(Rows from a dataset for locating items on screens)
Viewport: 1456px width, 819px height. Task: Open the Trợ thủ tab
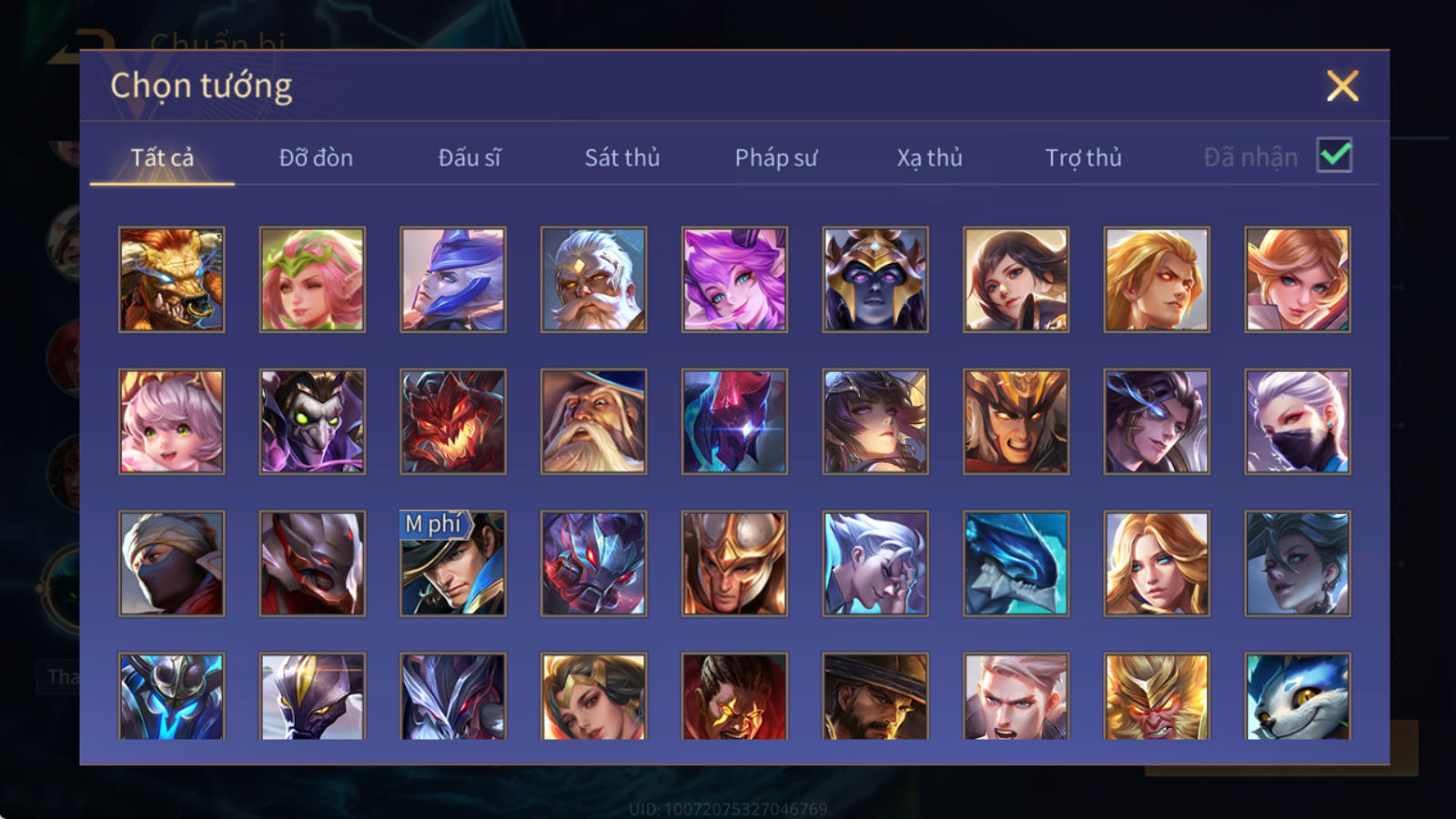coord(1083,157)
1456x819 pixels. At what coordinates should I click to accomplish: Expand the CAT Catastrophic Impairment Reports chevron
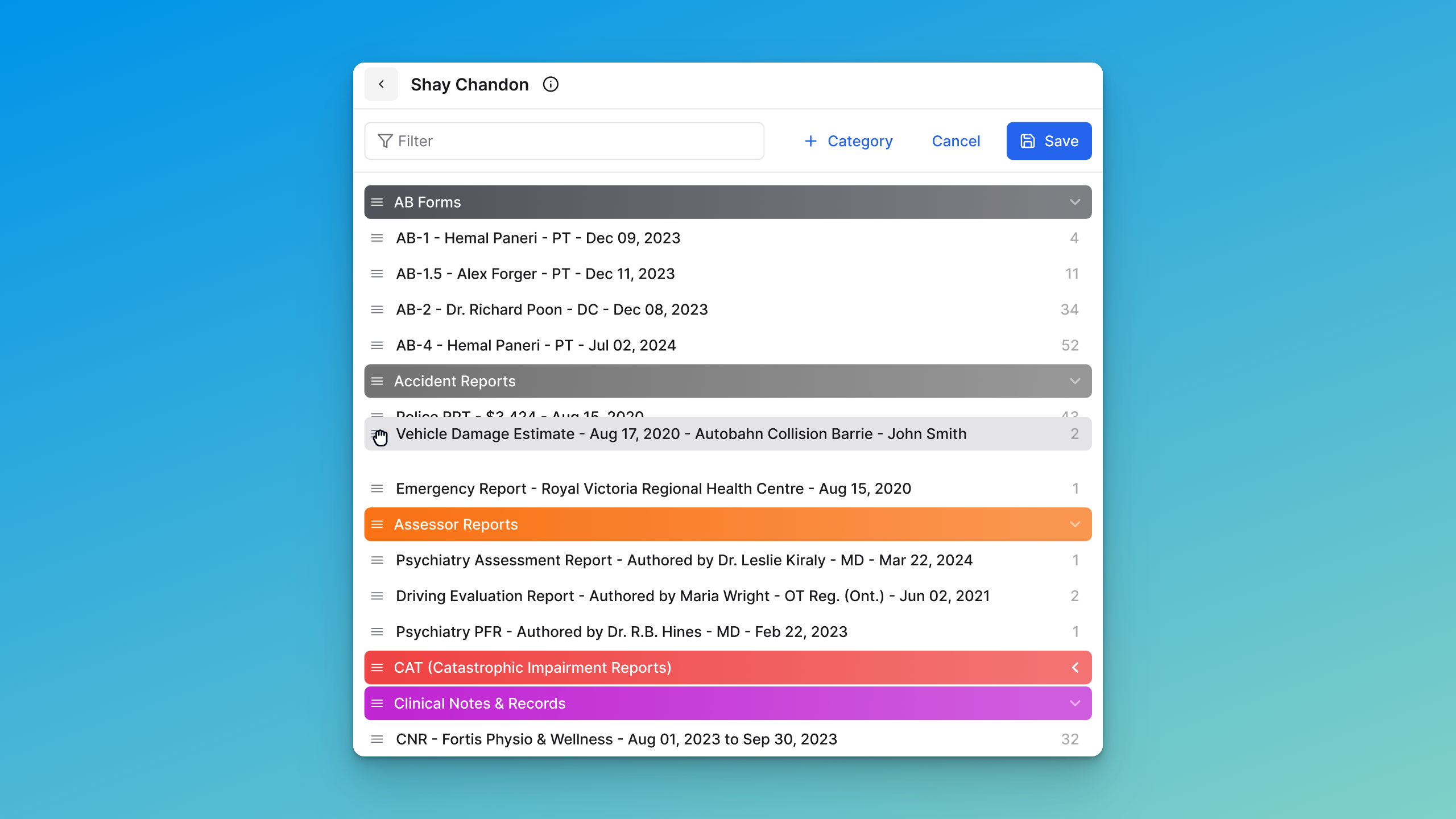pos(1074,668)
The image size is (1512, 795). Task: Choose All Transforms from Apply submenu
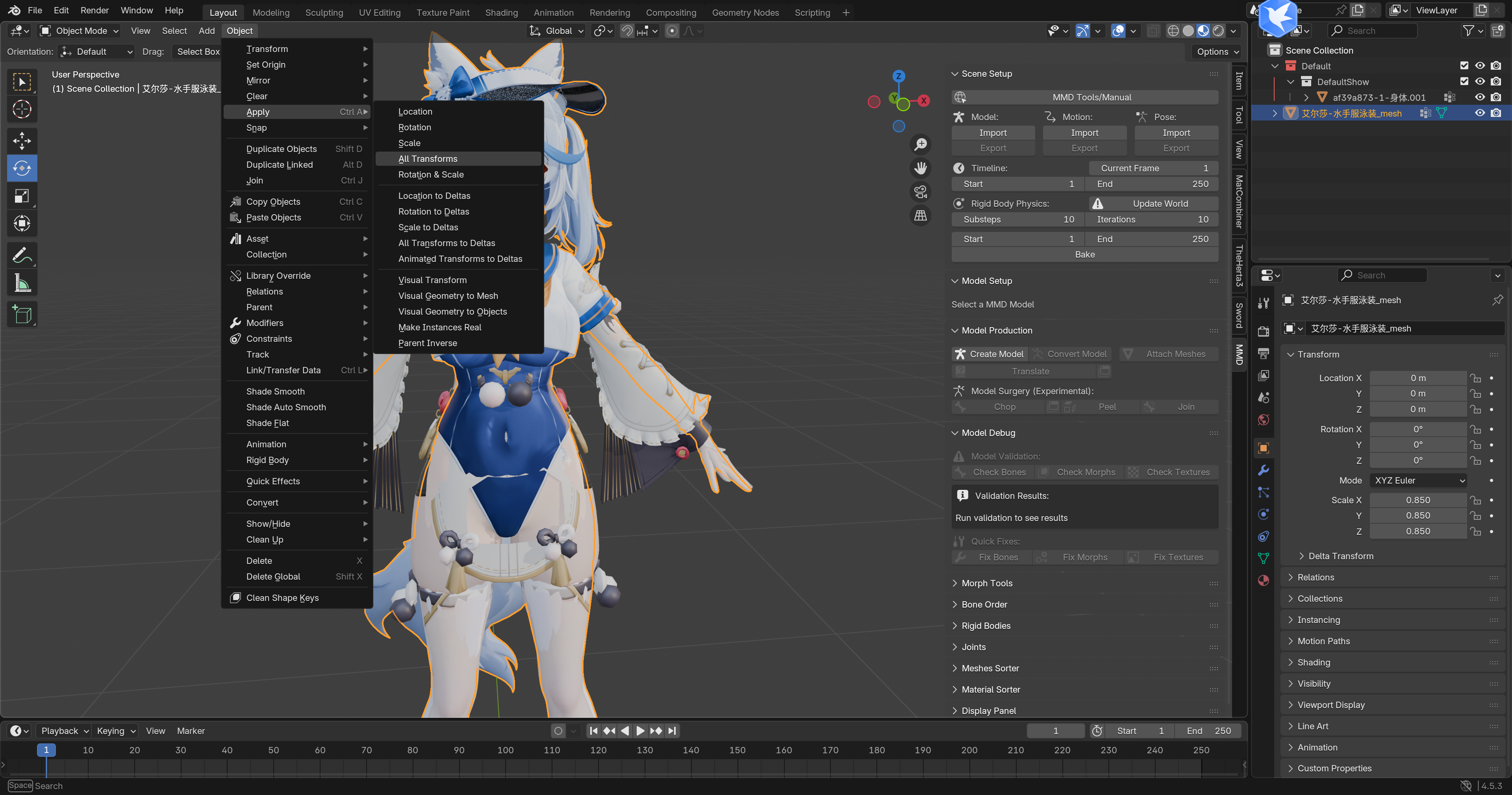coord(428,159)
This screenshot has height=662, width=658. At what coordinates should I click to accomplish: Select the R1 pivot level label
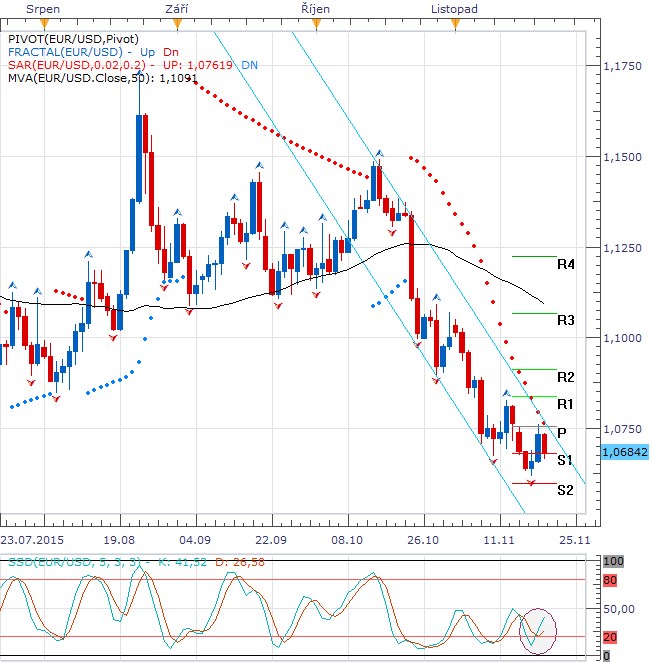pyautogui.click(x=566, y=404)
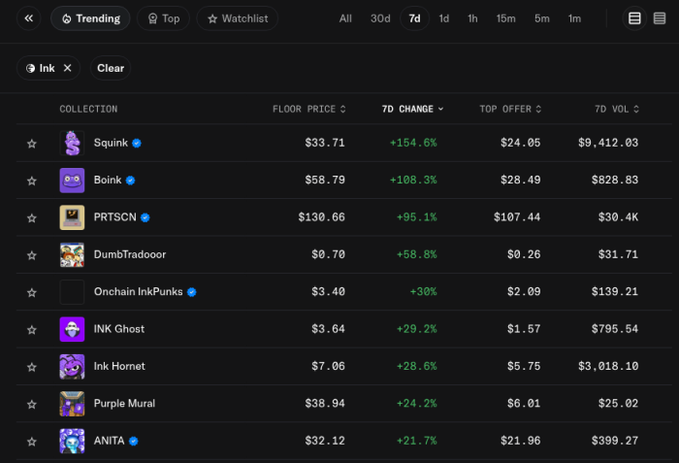Select the 30d time range
This screenshot has height=463, width=679.
pos(380,18)
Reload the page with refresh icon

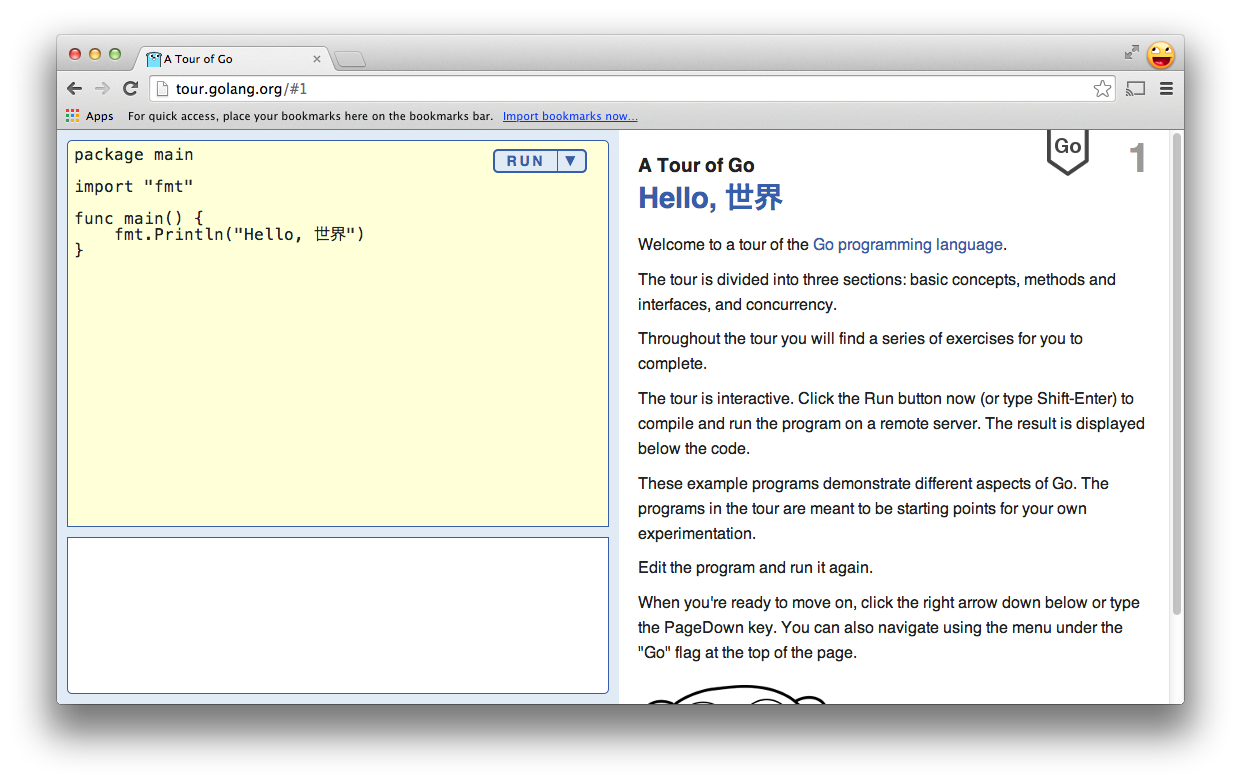[130, 89]

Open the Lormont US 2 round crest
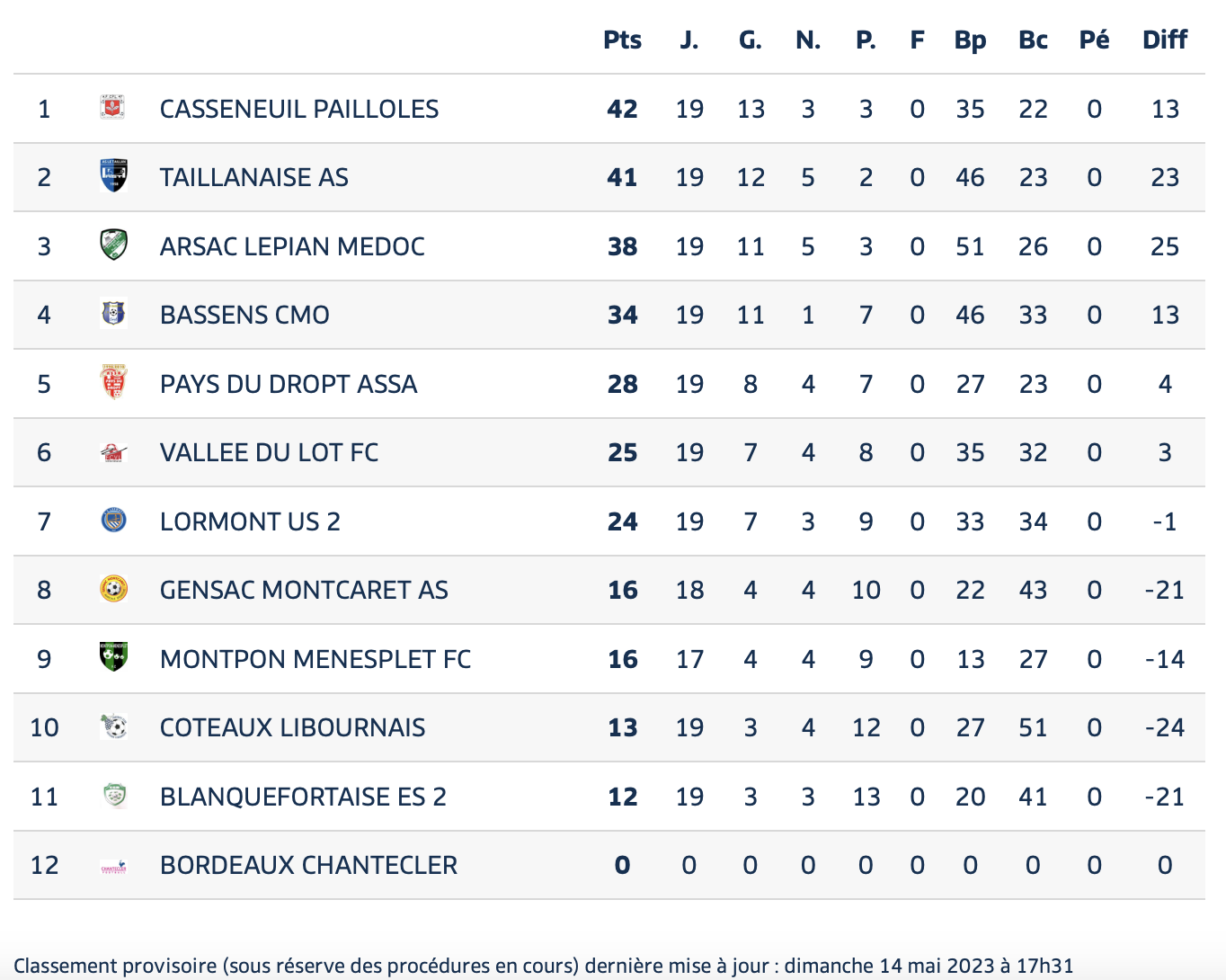(x=113, y=521)
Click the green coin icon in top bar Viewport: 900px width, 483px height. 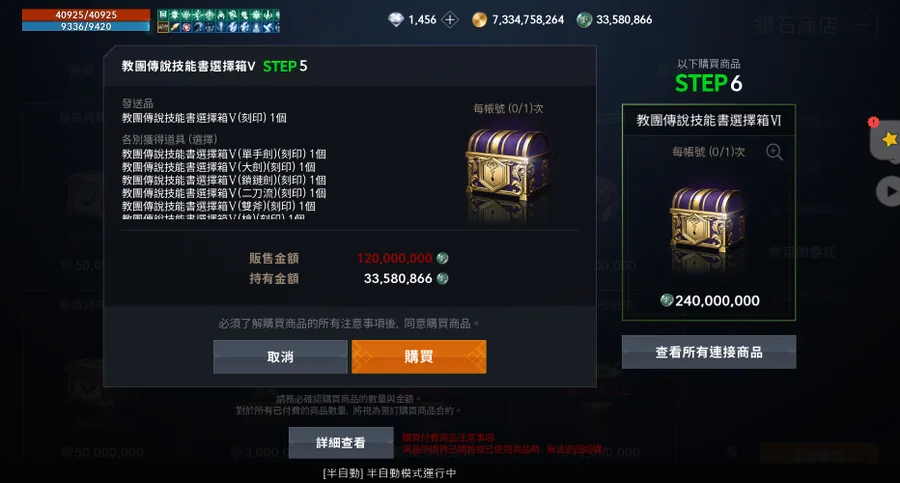[584, 20]
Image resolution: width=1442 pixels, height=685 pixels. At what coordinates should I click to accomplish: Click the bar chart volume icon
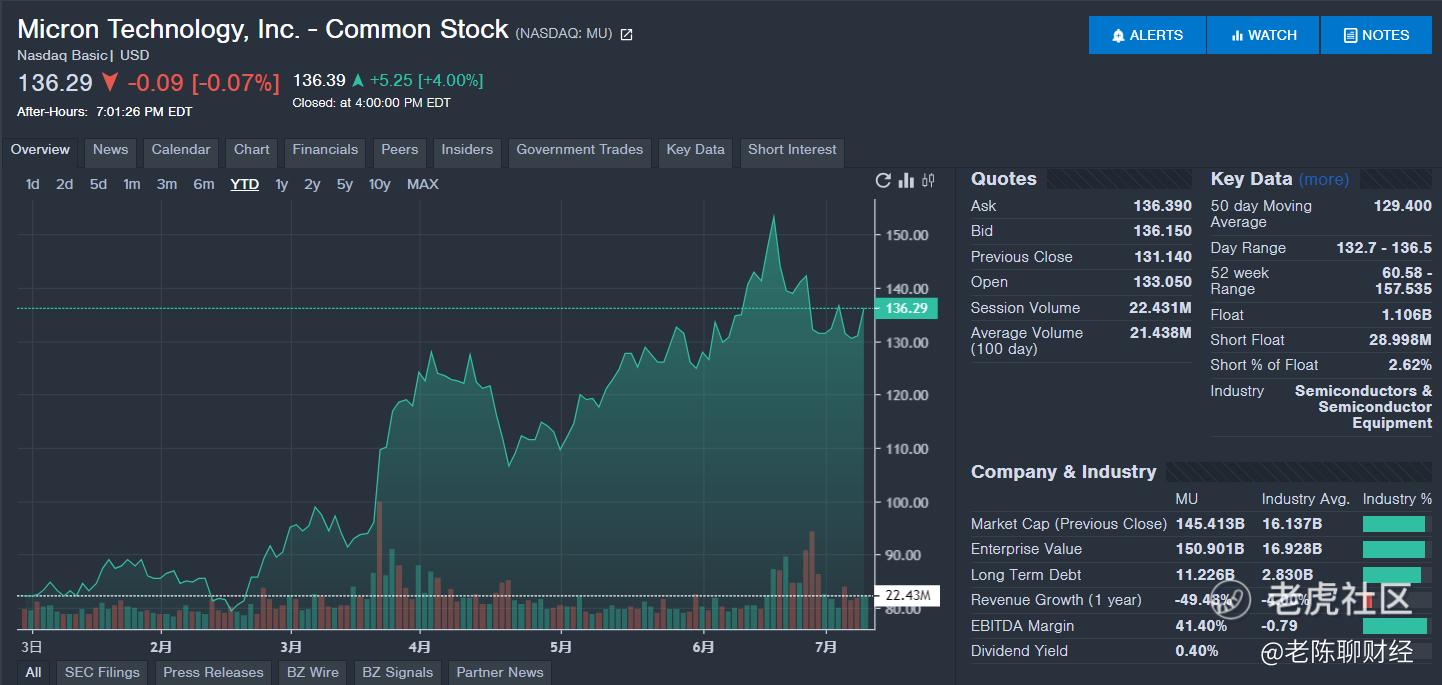click(x=907, y=180)
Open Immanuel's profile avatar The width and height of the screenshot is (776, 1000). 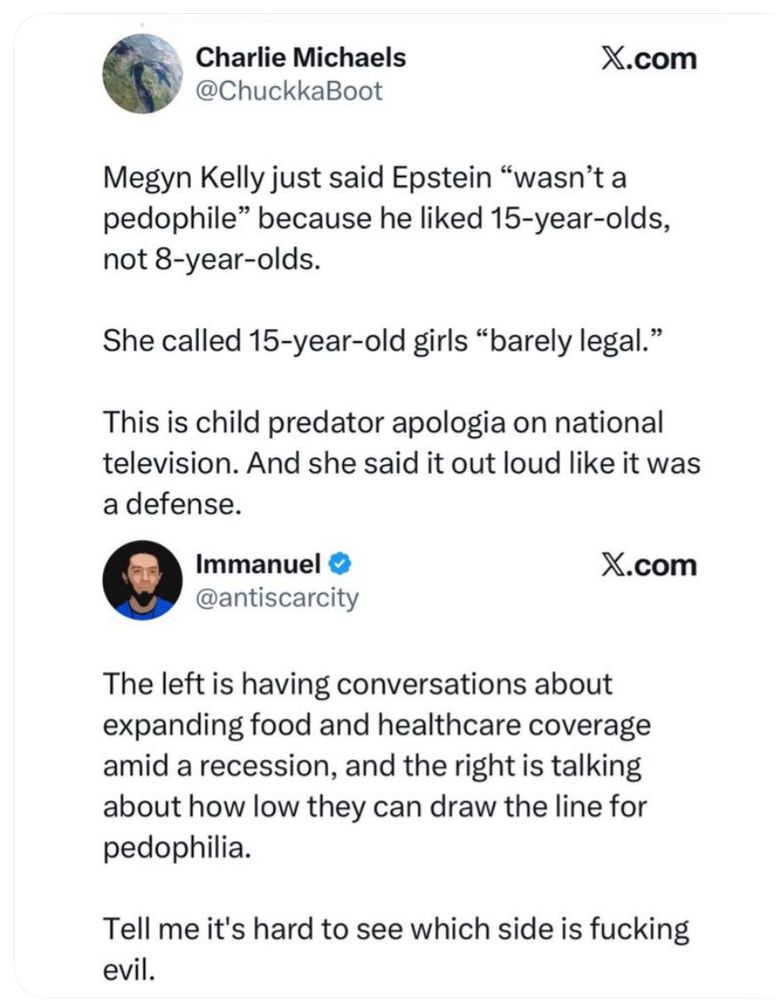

◆ EXERCISE REQUIREMENTS: Copy the lines above, starting at the first line and ending at the line that contains "coord(428,159)". Leave the pictures out of your answer.

◆ RESPONSE:
Viewport: 1456px width, 819px height. Task: Open the Trợ thủ tab
coord(1083,157)
1456x819 pixels. At what coordinates should I click to accomplish: Expand the CAT Catastrophic Impairment Reports chevron
pos(1074,668)
The image size is (1512, 795). Task: Choose All Transforms from Apply submenu
coord(428,159)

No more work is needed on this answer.